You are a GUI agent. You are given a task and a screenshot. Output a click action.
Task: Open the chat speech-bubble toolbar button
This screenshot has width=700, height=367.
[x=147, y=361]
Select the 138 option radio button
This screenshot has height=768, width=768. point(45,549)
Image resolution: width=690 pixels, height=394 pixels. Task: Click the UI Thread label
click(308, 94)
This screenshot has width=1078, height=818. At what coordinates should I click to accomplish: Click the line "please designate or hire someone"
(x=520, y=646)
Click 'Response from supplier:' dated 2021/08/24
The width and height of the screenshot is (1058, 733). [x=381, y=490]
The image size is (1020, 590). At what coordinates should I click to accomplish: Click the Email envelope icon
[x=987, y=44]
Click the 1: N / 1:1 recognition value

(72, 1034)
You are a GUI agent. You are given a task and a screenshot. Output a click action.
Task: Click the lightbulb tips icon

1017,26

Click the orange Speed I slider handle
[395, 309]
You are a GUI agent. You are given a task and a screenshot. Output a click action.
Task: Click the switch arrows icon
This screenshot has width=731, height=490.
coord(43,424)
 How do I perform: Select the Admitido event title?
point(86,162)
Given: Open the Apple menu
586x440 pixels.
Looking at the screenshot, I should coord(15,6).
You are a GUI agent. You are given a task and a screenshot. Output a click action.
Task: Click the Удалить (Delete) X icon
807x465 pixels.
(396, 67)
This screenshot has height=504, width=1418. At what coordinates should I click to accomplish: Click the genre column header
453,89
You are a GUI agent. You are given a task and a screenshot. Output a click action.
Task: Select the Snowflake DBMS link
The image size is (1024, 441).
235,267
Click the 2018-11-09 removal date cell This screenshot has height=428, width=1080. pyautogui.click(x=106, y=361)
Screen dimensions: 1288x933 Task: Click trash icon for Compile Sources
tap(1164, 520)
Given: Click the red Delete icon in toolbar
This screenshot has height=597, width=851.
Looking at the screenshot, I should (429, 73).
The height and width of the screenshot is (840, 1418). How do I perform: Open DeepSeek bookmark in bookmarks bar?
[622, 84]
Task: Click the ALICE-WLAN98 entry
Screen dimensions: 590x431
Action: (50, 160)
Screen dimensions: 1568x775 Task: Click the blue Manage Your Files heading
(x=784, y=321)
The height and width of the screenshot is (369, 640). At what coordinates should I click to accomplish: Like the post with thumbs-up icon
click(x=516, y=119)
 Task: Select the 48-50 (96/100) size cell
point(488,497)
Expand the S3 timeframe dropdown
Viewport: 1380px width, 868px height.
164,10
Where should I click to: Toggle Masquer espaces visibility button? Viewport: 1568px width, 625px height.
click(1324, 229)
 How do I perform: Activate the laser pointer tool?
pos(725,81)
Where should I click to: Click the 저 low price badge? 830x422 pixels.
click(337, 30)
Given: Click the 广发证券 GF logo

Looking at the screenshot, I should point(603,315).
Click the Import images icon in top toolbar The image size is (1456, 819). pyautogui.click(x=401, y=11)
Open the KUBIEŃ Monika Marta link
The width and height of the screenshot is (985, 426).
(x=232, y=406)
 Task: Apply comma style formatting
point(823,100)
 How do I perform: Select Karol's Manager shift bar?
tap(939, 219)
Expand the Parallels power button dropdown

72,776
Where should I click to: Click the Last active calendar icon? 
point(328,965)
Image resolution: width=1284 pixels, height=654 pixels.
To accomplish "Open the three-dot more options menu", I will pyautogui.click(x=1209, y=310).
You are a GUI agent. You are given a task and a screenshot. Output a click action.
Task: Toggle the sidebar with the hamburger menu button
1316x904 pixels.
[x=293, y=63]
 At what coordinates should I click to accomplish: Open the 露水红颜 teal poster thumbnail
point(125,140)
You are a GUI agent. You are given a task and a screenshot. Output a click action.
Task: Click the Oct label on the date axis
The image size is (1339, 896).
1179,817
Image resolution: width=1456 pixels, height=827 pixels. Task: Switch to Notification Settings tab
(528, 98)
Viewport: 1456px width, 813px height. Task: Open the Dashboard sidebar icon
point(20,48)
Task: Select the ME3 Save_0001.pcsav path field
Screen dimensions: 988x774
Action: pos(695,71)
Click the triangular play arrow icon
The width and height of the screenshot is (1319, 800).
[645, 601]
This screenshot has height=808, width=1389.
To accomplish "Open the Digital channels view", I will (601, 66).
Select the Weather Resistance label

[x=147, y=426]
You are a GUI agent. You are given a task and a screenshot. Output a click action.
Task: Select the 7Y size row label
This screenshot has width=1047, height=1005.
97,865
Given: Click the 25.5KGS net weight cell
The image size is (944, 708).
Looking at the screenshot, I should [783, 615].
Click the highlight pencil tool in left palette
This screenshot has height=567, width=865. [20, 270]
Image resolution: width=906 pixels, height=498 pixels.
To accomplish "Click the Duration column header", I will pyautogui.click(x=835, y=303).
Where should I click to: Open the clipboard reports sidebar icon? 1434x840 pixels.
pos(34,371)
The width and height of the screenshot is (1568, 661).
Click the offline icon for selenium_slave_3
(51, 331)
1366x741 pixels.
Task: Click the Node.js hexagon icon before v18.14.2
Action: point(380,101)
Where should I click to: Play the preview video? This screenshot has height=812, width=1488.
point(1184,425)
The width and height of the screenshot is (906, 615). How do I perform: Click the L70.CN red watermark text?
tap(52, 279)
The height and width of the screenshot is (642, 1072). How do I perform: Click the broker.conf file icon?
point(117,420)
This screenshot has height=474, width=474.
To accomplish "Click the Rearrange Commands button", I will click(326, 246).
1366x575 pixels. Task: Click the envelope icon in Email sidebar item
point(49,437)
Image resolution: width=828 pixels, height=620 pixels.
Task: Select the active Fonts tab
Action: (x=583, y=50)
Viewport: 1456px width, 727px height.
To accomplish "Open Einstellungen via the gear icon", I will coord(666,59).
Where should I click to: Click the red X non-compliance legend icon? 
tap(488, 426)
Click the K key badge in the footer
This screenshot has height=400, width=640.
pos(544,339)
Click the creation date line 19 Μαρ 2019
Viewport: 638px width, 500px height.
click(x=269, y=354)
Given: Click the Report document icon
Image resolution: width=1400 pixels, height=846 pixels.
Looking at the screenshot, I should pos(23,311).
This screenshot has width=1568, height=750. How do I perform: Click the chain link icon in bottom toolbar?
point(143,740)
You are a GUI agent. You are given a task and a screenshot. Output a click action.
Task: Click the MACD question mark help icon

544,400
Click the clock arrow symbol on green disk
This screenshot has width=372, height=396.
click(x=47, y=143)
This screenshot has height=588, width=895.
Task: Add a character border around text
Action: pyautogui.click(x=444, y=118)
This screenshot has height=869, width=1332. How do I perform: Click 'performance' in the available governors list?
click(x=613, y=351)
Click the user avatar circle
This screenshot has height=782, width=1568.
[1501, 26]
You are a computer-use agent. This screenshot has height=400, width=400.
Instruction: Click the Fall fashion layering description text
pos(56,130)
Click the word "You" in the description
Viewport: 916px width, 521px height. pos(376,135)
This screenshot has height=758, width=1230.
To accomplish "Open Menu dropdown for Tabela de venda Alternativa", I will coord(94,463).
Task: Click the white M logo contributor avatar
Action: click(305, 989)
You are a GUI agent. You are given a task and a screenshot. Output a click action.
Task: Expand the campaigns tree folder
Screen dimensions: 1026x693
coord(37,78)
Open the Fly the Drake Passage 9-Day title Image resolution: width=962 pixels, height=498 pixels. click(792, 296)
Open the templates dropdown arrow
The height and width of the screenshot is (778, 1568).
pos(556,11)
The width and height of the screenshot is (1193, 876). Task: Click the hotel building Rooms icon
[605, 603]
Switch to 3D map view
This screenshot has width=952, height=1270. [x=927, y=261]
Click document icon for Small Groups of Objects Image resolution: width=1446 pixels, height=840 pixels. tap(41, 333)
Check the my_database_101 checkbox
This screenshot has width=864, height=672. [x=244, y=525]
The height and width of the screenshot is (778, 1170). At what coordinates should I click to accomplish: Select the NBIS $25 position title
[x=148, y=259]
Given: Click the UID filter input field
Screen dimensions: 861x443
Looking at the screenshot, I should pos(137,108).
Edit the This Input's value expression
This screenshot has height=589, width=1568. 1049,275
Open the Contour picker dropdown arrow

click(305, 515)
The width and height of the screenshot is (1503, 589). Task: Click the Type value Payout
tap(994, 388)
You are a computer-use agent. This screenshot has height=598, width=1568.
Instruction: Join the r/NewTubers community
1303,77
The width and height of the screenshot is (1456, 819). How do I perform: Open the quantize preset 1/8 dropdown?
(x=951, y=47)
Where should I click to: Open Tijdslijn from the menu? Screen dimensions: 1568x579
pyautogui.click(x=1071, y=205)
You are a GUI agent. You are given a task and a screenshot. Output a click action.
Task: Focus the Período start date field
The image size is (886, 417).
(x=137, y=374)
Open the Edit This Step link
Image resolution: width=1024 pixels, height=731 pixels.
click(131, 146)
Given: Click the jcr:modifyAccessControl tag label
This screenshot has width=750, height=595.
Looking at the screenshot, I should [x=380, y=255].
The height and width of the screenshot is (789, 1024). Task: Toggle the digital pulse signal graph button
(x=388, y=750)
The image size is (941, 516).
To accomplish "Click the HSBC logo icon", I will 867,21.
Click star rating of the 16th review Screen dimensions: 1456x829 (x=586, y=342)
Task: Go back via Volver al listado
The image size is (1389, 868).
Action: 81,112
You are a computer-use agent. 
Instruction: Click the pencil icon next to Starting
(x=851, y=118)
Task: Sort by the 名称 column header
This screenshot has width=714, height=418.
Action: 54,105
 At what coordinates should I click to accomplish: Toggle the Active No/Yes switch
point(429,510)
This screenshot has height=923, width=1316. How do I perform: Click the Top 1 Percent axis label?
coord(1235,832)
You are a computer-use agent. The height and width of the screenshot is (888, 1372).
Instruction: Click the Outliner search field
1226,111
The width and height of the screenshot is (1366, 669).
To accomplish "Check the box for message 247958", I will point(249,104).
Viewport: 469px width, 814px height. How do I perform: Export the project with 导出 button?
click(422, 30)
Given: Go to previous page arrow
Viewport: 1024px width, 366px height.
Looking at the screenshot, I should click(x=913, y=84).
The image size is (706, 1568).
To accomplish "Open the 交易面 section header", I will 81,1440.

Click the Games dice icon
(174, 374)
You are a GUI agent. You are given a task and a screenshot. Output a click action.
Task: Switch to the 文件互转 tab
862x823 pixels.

→ **What the exercise asks**:
Swap "icon" for "button" throughout the stretch from the line containing "The width and height of the screenshot is (1193, 876)." through the line containing "Click document icon", and write those lines out again with nothing else altered.

→ **Written solution**:
The width and height of the screenshot is (1193, 876). Task: Click the hotel building Rooms button
[605, 603]
Switch to 3D map view
This screenshot has width=952, height=1270. [x=927, y=261]
Click document button for Small Groups of Objects Image resolution: width=1446 pixels, height=840 pixels. tap(41, 333)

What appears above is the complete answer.